──────── Task input
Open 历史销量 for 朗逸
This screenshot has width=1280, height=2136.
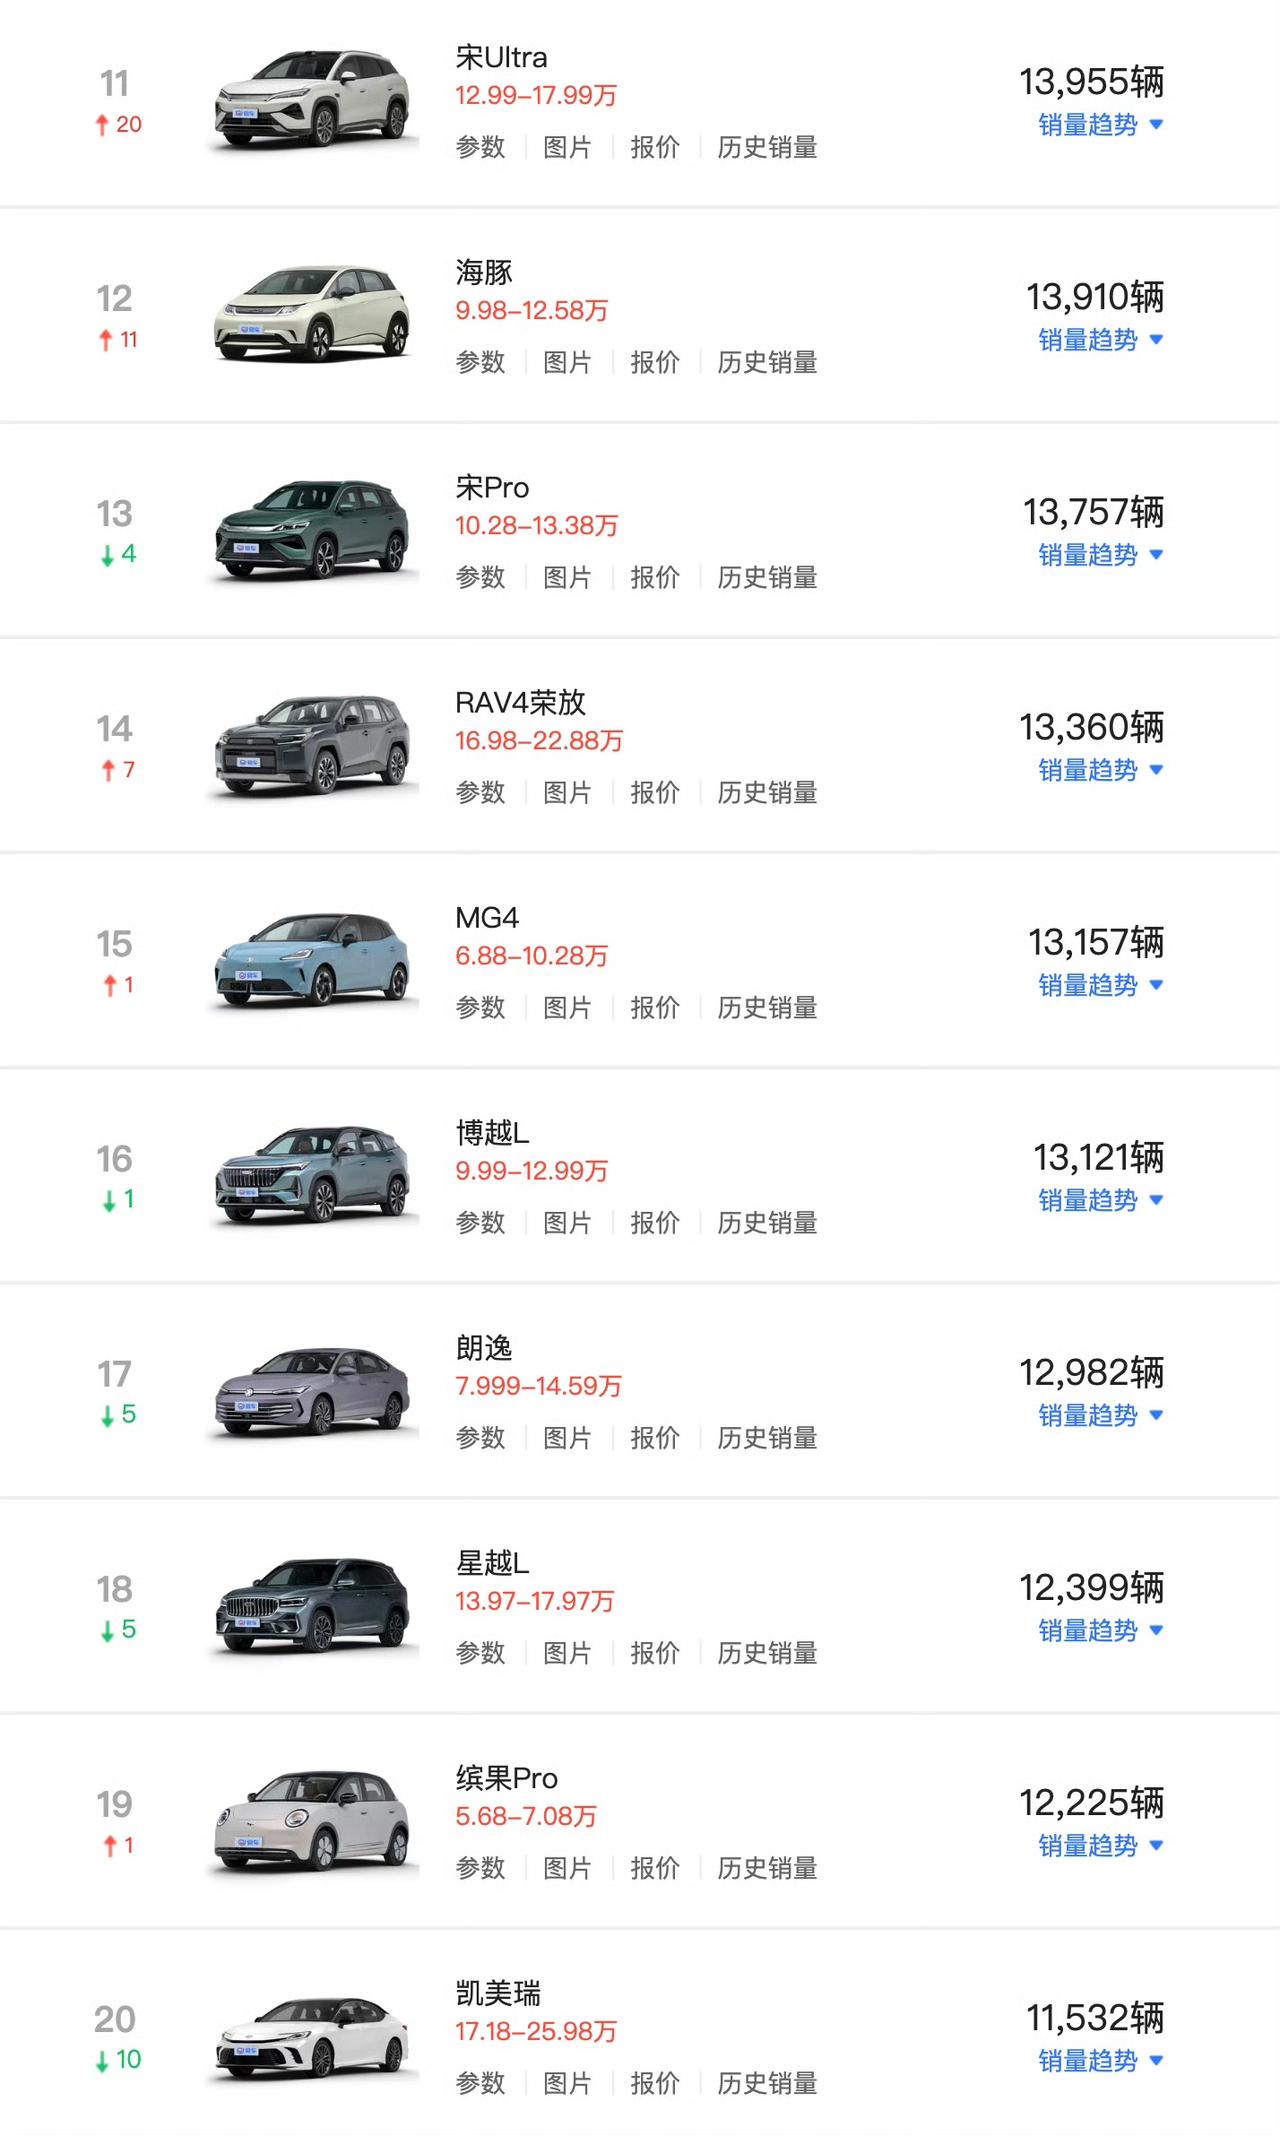(767, 1438)
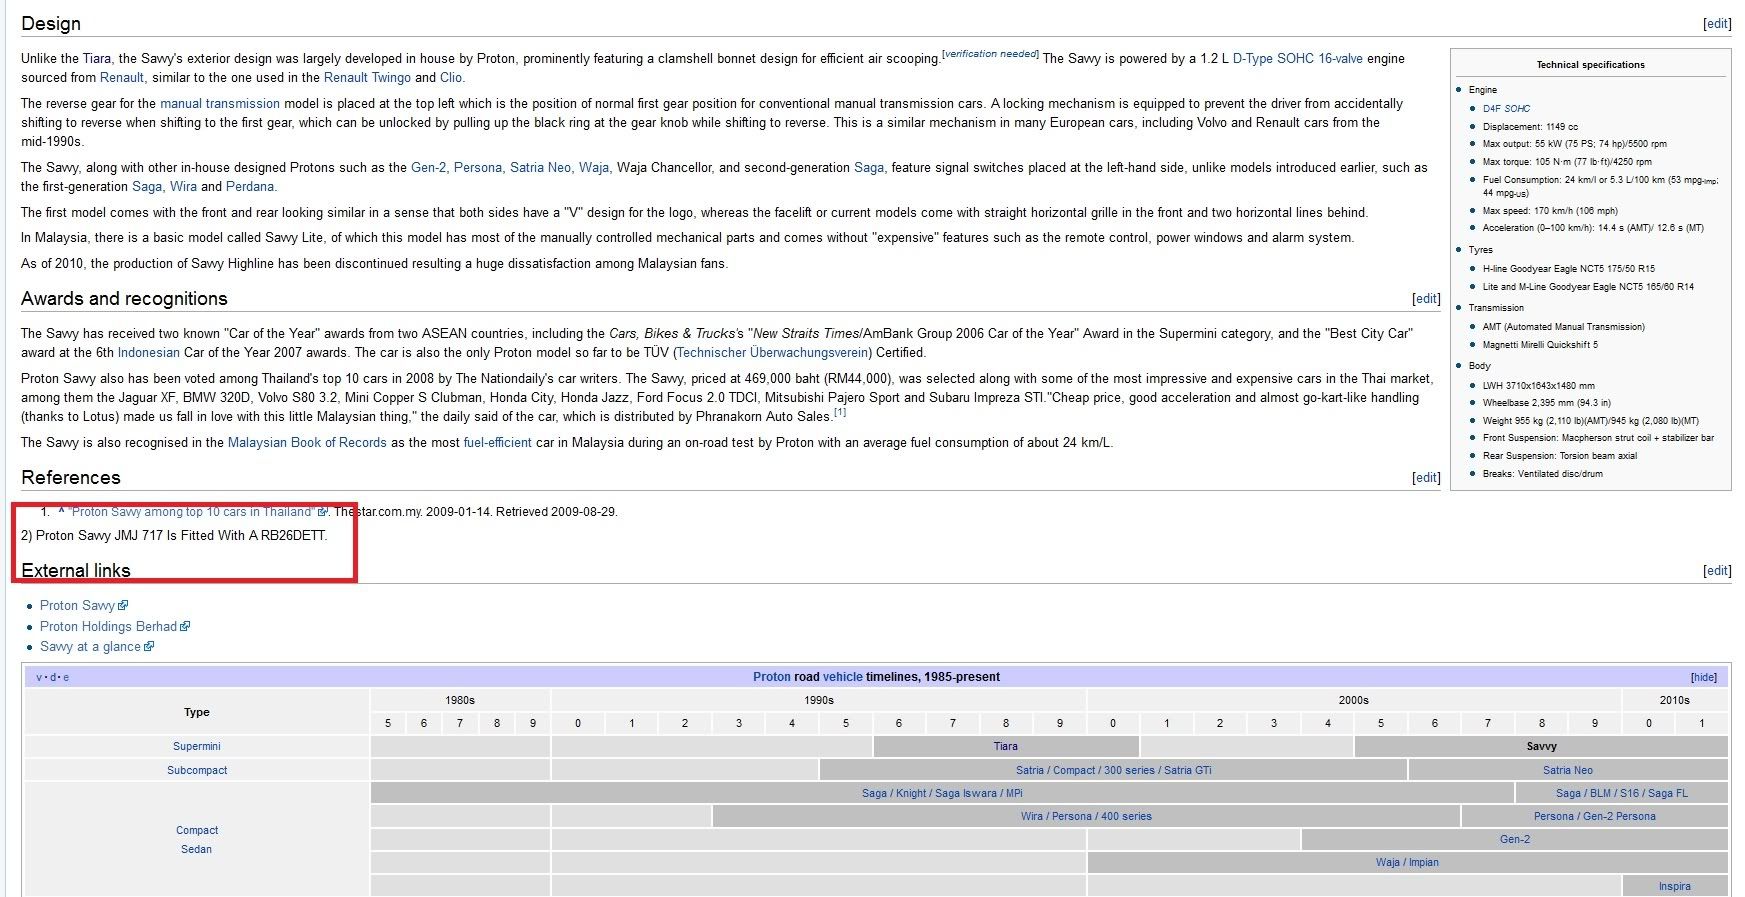Click the external link icon after Proton Holdings Berhad
The height and width of the screenshot is (897, 1745).
coord(185,627)
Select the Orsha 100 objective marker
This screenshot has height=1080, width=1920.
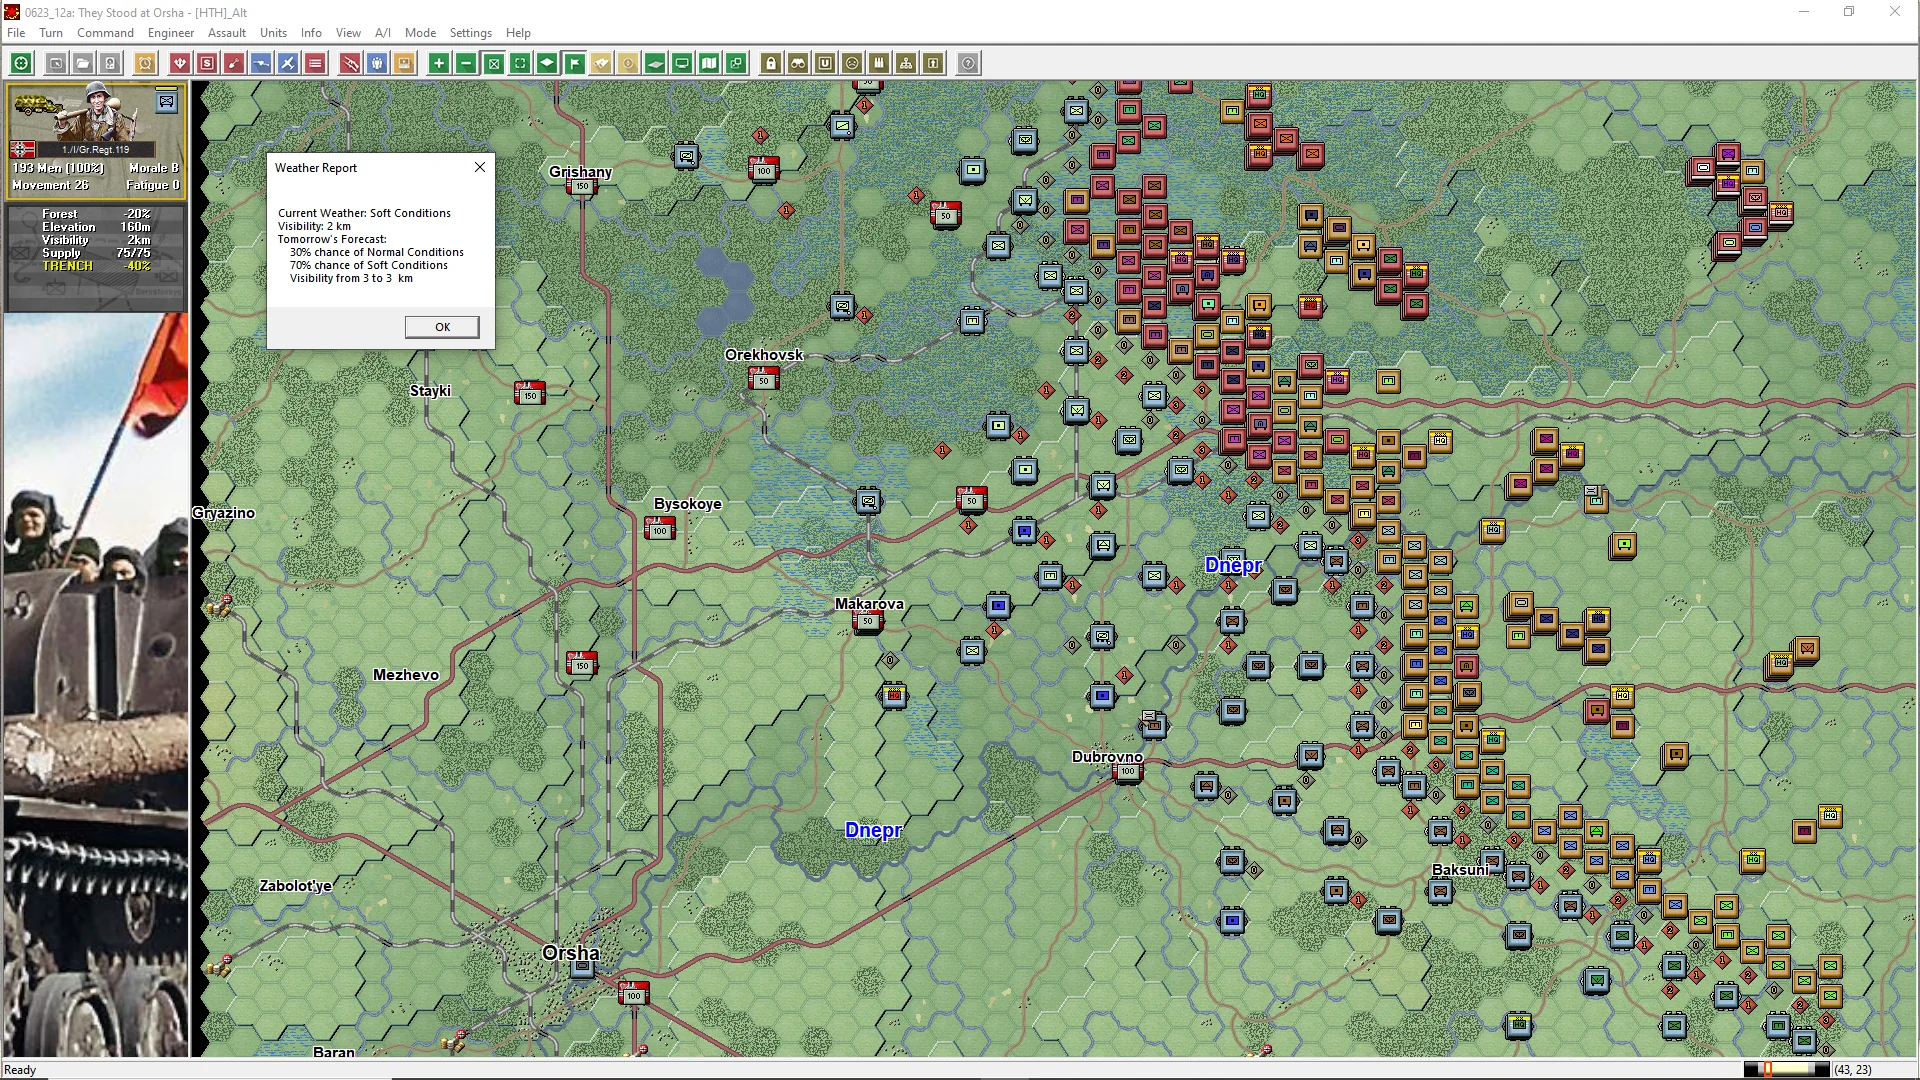click(x=633, y=995)
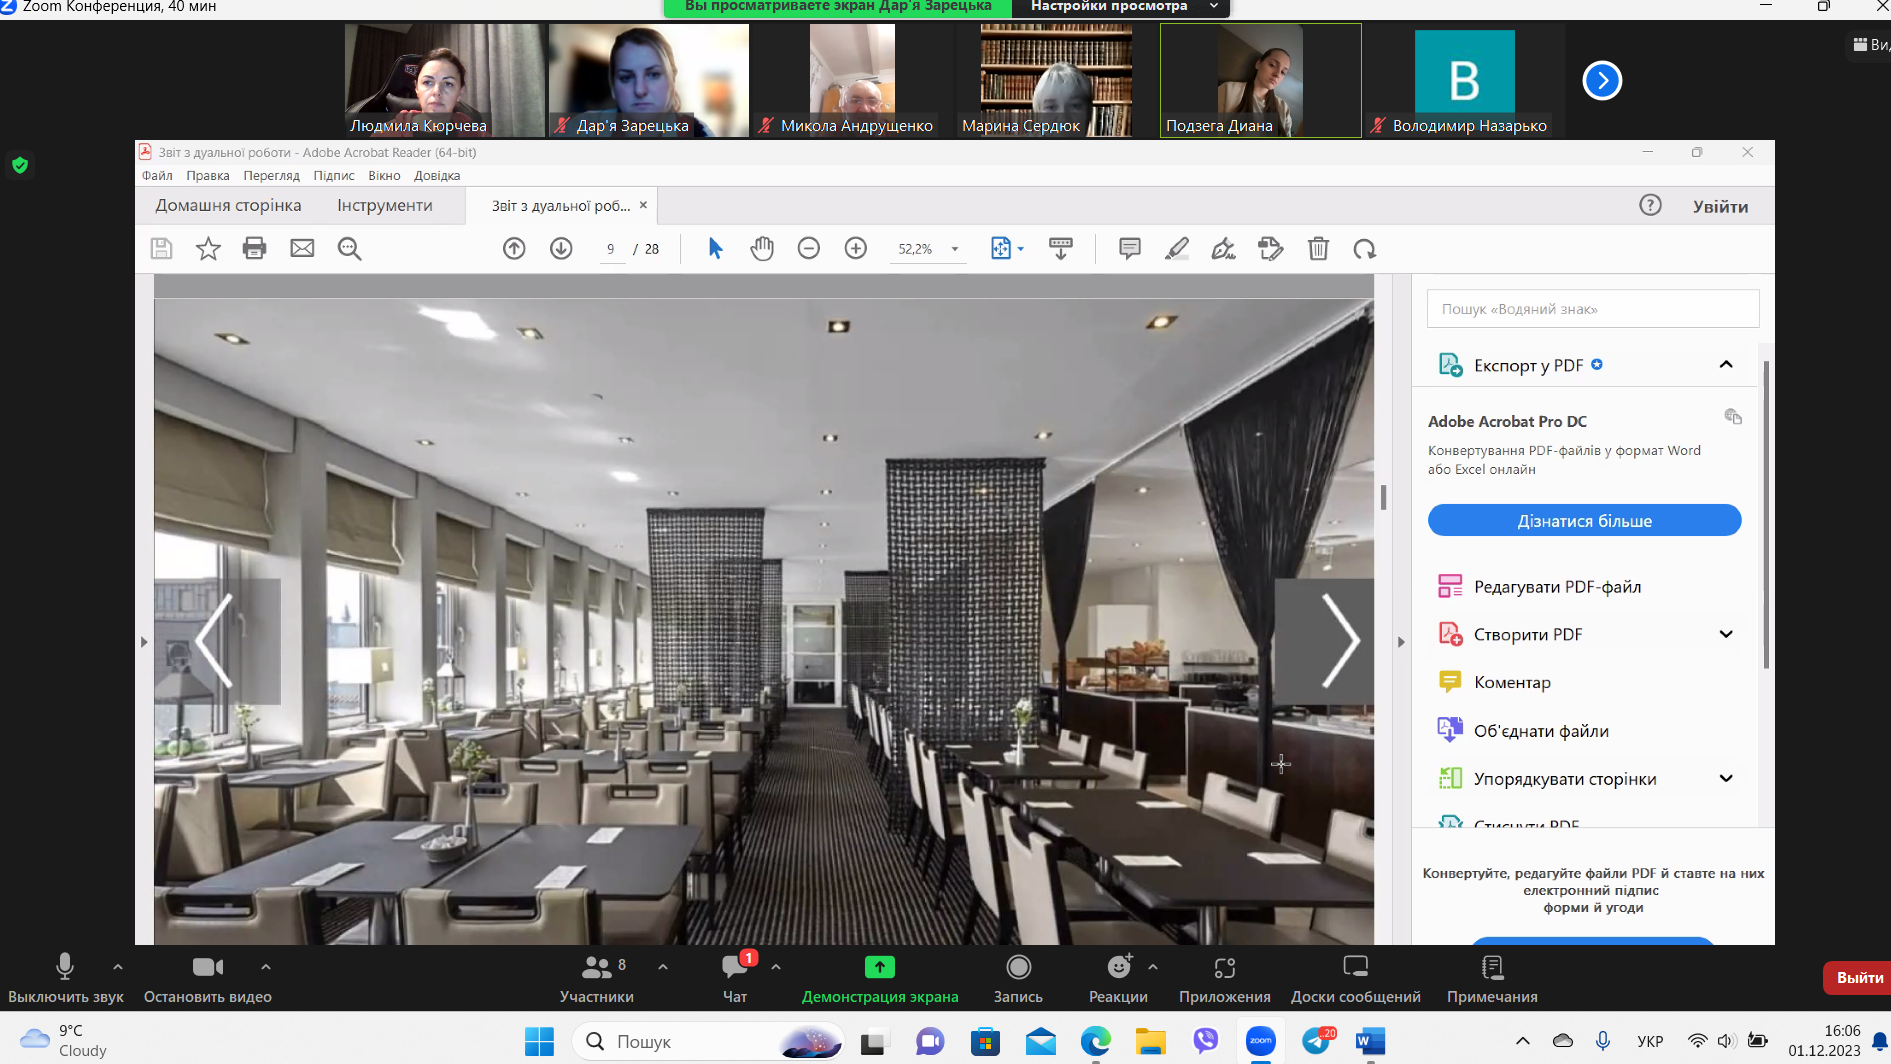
────────────────
• **Problem to work on**: Gather every line of the records that contains the word "height", and copy each of those lines in full.

• **Exercise result**:
This screenshot has width=1280, height=2136.
The height and width of the screenshot is (897, 1745).
This screenshot has height=1080, width=1920.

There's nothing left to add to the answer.